Starting the analysis. Select MARSplines (Multivariate Adaptive Regression Splines) from the Data Mining menu to display the Multivariate Adaptive Regression Splines Startup Panel. Click the Variables button to display a standard variable selection dialog, select PT_POOR as the dependent variable and all of the other variables in the data file as the independent variable list, and click the OK button.

At this stage, you can change the model factors, e.g. Maximum number of basis functions, Penalty, etc., located on the Startup Panel - Options tab. For example, you may want to adjust the maximum number of basis functions that can be added during model building, or you can decrease the penalty for adding basis functions. It is recommended that you set the maximum number of basis functions to as high a number as possible so that STATISTICA MARSplines can search for as many combinations as possible. To build even more complex models, you may want to increase the Degree of interactions among the input variables.

It is also recommended that you always prune your model by selecting the Apply pruning check box. This will reduce the chance of overfitting the data. Refer to the Introductory Overview for further details concerning the MARSplines method.

Reviewing results. Now click the OK button. This will start MARSplines training and display the Results dialog when a model is built.

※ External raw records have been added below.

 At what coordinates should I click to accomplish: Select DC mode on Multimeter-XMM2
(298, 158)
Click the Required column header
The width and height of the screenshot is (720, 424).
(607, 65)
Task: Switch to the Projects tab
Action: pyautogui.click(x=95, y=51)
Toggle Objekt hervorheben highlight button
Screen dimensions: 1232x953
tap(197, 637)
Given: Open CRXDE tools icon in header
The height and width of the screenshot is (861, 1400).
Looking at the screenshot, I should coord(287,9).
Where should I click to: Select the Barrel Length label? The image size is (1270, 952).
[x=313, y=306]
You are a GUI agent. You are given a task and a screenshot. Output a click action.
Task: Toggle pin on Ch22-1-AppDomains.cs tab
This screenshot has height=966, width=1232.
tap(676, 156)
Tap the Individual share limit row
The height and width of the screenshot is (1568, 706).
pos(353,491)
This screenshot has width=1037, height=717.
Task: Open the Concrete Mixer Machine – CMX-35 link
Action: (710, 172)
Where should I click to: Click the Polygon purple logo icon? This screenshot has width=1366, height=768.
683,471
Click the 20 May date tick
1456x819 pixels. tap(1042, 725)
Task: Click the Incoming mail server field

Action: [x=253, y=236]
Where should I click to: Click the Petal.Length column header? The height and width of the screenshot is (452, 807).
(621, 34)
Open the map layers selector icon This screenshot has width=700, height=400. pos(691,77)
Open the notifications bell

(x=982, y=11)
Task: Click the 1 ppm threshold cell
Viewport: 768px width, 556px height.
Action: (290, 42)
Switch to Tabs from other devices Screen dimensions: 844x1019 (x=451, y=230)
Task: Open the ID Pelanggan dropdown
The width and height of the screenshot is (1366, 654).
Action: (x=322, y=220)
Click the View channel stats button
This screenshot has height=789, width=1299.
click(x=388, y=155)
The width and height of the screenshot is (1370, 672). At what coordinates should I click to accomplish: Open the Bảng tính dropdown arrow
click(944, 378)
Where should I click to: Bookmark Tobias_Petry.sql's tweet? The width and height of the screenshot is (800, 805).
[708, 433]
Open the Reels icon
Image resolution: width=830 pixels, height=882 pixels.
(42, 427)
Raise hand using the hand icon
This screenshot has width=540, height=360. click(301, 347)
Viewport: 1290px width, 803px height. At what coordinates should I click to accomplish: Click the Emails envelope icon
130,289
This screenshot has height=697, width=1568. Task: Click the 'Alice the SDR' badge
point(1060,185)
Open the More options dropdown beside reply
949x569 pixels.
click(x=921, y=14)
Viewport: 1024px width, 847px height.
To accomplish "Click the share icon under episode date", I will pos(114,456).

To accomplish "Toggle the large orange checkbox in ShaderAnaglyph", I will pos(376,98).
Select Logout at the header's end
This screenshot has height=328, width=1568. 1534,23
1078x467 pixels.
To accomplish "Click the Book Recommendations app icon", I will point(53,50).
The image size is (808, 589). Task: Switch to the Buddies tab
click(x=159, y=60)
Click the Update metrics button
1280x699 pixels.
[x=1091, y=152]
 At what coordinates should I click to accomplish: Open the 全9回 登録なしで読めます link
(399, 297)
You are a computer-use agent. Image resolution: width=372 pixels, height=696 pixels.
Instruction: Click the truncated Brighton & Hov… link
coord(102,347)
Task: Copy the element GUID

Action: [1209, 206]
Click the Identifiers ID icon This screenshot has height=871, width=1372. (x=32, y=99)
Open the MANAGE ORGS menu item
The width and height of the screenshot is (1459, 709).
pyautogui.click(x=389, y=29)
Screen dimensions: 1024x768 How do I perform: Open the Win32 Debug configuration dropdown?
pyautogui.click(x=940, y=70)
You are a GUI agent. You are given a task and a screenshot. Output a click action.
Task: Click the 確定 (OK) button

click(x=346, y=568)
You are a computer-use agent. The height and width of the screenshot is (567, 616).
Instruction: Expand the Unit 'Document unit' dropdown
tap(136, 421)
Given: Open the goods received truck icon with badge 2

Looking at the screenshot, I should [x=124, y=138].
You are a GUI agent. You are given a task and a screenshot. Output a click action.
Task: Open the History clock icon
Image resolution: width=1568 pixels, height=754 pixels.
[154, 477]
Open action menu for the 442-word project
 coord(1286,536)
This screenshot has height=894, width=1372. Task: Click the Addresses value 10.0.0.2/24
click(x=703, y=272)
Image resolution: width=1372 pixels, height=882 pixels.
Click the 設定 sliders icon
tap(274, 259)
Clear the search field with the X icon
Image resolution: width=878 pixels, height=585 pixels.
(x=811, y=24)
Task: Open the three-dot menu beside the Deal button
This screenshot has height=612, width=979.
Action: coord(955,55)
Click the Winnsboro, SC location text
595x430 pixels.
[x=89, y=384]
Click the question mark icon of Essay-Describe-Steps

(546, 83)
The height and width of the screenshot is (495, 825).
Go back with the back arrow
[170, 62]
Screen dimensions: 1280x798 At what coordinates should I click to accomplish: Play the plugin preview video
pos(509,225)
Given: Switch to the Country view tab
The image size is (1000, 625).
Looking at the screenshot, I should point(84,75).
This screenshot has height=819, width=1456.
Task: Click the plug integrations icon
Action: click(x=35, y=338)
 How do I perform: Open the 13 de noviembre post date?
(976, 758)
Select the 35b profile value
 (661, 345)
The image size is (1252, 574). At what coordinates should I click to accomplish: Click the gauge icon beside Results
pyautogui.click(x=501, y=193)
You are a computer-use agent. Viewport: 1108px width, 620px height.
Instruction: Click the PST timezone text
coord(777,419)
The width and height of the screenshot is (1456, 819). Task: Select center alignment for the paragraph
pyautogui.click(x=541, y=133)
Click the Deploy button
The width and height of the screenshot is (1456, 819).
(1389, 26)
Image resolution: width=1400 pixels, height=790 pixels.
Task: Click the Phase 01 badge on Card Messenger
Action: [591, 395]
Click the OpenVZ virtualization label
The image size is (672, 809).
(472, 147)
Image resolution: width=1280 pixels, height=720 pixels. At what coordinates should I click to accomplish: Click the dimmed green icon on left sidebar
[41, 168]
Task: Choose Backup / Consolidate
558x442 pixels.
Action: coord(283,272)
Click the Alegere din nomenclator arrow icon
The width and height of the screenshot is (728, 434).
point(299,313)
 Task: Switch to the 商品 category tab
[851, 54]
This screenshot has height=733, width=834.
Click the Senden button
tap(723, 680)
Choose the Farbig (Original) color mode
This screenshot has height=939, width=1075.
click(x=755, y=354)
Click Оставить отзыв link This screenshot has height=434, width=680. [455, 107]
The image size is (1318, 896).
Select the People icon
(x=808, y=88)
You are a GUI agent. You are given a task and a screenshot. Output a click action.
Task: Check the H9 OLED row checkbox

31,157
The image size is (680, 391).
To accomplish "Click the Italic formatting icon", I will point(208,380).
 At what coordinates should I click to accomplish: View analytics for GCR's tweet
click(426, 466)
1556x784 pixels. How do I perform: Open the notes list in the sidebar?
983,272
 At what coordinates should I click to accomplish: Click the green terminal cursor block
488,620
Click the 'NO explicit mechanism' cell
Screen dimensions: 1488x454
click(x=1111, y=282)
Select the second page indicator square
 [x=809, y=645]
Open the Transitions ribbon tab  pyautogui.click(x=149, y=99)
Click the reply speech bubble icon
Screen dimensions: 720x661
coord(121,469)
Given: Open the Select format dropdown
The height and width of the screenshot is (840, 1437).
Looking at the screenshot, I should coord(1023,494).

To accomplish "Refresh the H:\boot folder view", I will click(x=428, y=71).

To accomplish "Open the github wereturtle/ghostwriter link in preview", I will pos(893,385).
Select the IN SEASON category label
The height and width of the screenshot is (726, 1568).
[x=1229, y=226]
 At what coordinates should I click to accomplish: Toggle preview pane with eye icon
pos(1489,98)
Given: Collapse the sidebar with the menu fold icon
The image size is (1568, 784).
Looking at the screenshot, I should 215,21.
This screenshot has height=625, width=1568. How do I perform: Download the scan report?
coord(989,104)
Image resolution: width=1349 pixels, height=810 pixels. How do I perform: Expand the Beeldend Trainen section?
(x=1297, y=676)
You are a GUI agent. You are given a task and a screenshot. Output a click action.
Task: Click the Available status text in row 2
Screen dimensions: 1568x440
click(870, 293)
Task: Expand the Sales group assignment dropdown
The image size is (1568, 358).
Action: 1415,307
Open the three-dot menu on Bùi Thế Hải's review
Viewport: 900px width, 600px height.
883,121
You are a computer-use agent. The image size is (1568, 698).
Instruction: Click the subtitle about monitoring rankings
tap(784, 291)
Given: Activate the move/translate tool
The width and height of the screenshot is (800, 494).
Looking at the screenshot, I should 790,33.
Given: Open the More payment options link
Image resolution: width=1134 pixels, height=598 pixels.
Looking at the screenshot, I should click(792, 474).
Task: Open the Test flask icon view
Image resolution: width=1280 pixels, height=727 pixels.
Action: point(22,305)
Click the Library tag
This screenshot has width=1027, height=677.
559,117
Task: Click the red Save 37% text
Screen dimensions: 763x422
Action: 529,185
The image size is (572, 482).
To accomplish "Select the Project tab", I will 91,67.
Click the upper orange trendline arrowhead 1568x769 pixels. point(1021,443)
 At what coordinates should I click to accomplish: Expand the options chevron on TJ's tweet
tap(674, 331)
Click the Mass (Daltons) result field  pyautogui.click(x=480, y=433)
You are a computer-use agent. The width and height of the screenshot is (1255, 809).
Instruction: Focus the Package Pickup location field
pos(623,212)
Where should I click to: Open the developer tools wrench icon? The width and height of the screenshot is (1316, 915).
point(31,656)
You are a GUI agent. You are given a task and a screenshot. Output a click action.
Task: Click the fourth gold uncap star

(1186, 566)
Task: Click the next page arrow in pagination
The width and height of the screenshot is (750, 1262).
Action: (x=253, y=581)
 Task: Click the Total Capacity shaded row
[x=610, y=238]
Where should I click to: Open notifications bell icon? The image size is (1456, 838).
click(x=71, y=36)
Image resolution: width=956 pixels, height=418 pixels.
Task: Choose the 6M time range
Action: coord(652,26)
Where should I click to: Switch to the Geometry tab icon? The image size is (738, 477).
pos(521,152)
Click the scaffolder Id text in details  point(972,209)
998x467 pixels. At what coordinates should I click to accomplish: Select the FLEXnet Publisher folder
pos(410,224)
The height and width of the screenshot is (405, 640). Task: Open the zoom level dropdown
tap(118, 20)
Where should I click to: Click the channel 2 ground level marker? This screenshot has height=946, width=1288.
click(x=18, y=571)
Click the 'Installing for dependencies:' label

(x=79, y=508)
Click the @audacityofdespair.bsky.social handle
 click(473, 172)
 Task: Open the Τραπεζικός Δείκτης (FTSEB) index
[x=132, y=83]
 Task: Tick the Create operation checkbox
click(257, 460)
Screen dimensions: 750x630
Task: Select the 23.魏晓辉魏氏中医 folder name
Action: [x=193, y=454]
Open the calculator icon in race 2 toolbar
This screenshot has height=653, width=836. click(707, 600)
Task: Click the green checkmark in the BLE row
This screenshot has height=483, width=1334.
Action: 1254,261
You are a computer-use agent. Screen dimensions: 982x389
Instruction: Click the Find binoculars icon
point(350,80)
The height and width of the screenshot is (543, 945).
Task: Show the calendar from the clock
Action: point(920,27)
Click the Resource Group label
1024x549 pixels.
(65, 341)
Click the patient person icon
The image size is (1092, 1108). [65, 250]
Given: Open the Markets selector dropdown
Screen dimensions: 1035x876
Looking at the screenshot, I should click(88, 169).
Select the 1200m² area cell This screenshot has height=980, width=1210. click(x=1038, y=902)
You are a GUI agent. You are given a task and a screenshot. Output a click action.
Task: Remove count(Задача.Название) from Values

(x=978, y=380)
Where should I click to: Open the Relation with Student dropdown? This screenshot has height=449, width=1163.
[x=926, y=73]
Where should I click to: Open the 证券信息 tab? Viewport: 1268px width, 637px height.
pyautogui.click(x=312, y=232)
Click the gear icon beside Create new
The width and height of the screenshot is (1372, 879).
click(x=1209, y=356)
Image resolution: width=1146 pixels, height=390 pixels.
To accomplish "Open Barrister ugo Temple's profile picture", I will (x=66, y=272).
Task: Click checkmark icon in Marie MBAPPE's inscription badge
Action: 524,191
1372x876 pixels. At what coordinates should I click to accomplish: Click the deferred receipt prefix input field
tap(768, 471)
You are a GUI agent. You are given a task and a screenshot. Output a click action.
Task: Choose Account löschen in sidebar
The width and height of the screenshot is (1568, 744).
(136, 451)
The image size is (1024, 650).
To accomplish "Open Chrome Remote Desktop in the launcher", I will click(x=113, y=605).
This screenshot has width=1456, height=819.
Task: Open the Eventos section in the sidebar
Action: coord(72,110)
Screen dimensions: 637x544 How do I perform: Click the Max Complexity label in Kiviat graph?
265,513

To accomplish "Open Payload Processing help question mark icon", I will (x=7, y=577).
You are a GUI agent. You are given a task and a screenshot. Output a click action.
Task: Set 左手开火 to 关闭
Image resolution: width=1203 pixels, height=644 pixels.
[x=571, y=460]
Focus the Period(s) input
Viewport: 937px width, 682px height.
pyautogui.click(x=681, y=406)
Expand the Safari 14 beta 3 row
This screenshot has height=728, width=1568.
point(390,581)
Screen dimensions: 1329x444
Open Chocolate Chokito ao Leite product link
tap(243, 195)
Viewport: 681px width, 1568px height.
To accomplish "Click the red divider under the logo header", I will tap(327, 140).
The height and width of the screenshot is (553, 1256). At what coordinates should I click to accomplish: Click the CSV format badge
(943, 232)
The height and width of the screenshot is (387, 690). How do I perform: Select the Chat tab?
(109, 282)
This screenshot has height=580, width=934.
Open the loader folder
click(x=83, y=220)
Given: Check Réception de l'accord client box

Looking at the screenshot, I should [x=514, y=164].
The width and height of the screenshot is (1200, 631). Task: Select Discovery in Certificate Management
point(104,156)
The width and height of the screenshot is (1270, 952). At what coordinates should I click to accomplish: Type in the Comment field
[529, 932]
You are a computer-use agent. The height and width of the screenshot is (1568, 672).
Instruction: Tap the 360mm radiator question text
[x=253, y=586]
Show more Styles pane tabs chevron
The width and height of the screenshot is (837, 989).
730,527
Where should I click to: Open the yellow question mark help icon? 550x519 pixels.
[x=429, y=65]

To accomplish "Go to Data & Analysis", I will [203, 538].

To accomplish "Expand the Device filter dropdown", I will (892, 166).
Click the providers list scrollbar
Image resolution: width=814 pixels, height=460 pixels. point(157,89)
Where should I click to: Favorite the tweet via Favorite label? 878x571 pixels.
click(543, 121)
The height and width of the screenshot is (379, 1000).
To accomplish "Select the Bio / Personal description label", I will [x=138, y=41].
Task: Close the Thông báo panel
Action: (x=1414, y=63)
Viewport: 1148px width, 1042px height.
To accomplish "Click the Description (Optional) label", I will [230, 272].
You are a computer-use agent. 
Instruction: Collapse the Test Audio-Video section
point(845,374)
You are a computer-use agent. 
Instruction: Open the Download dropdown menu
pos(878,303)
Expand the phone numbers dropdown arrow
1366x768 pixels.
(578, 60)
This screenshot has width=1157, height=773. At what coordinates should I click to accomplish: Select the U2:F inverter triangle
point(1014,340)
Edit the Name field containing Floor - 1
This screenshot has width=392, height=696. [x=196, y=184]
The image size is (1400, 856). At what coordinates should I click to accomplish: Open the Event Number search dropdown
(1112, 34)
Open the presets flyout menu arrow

Here you can select options to review your results in the form of spreadsheets, reports and graphs.

In the Summary box at the top of the Results dialog, you can see the specifications of the MARSplines model you just built, including the number of terms and basis functions present in the model, and the generalized cross validation error after training is complete (see also the Technical Notes for computational details). You will also see the choices you made in the Startup Panel displayed here for your reference including the dependent and independent variable list. When independent variables are highlighted in red, it means they have been selected in the formation of the basis functions for the final model. This is useful information since it identifies the important (relevant) predictor variables in the model. In this example, note that the predictor AGE is not identified as significant or important by the algorithm and, thus, does not participate in the formation of the basis functions.

Coefficients. MARSplines constructs the regression function(s) through the weighted sum of terms involving products of basis functions (see also the Introductory Overview). Click the Coefficients button.

The coefficients spreadsheet provides the full details of the MARSplines terms together with the corresponding model coefficients. It also indicates the type of each basis function and the order interactions in each term. In the spreadsheet above, the bias term (a constant) consists of the intercept coefficient. The first term consists of the basis function (POP_CNG - 7.1). Note that this basis function is highlighted in red indicating it is of type (x-t)+. The third term contains the product of (TAX_RATE - 0.4) and (7.5 - PT_PHONE). The last term consists of products of three basis functions and therefore its degree of interaction is three. In summary, the MARSplines model is:

PT_POOR = 23.211 - 0.197*max(0,POP_CHNG - 7.1) - 0.435*max(0,PT_PHONE - 75) + 1.14*max(0,TAX_RATE -0.4)*( 0,75 - PT_PHONE) + 0.0003*max(0,N_EMPLD  - 1070)*max(0,75 - PT_PHONE)*max(0,PR_RURAL - 5.9)

You can place the equation above into a standard STATISTICA Report by clicking the Equation button on the MARSplines Results dialog - Quick tab.

Regression statistics. Further information can be obtained by clicking the Statistics button MARSplines Results dialog - Quick tab, which will display a spreadsheet containing various regression statistics including R-square and Adjusted R-square. These statistics are similar to those computed for multiple regression and other linear models, and you may want to use them to assess and compare (with other models) the quality of the fit of the respective model to the data.

Reviewing the predicted and observed values. To further view results, you can display the Plots tab where you can create two- and three-dimensional plots of the variables, predictions, and their residuals. Note that you can display more than one variable in two-dimensional scatterplots.

For example, shown above is a scatterplot of the predicted and observed values plotted against the values in variable N_EMPLD. In general, this type of plot will give you an effective way of comparing model predictions with the observed data. To produce the graph shown above, select N_EMPLD from the X-axis list and Obsd. (Observed) and Pred. (Predicted) from the Y-axis list. Then click the Graphs of X and Y button.

The plot shown here was further customized using the graphics brushing tools; specifically, the point for the apparent outlier case (County) Shelby was labeled, to illustrate a major advantage of the MARSplines method over simple multiple linear regression or other parameterized regression models. Even though Shelby is a clear outlier, the overall fit of the model does not appear to be seriously degraded by this case. Unlike in multiple regression (see also the Multiple Regression Example 1: Standard Regression Analysis), where outliers can greatly affect the overall fit, outliers can easily be accommodated in MARSplines because of the "piecewise-regression-like" nature of the method (see also the Introductory Overview for details).